# Possible swarm/emrgency queen



## TheBuzzonBees (Sep 16, 2011)

Well im currently on swarm patrol with my hive. I opened it up today and saw brood multiple frames but not nearly as many as two weeks ago. I also did not see any eggs or my normal queen. Im pretty sure one of the bees i saw was an emergency virgin queen. She was significantly smaller than my last queen but had an extended abdomen like a normal queen she was also smaller than a normal virgin would be. I also noticed chilled brood and a pile up of dead bees.
Please i'm getting very worried help me.


----------



## Charlie B (May 20, 2011)

From what you've written it sounds like they did indeed swarm.
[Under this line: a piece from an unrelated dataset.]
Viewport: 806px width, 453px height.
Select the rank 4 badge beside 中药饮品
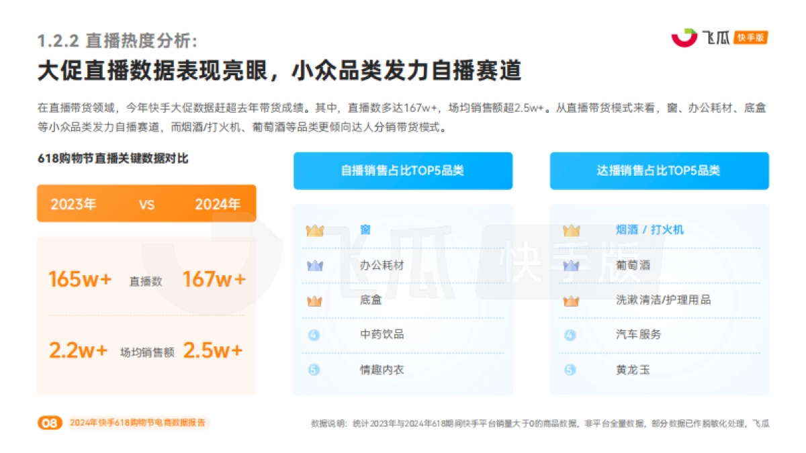point(314,335)
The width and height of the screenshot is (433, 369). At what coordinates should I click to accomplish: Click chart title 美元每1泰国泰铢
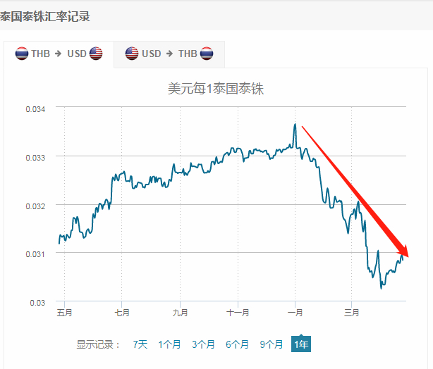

It happens. Nothing to worry about. Your virgin will mate and they'll start all over again. Hope for plenty of drones in your area. I would check again in several weeks to see if you have eggs yet.


----------



## TheBuzzonBees (Sep 16, 2011)

Thanks. I found the virgin queen dead outside the hive today. So presume she tried to go on her mating flight and died so i've ordered a new mated queen from my supplier.


----------



## Joseph Clemens (Feb 12, 2005)

Are you sure it was the "reigning virgin" and not one of the "has-been" rivals that you found dead?


----------



## TheBuzzonBees (Sep 16, 2011)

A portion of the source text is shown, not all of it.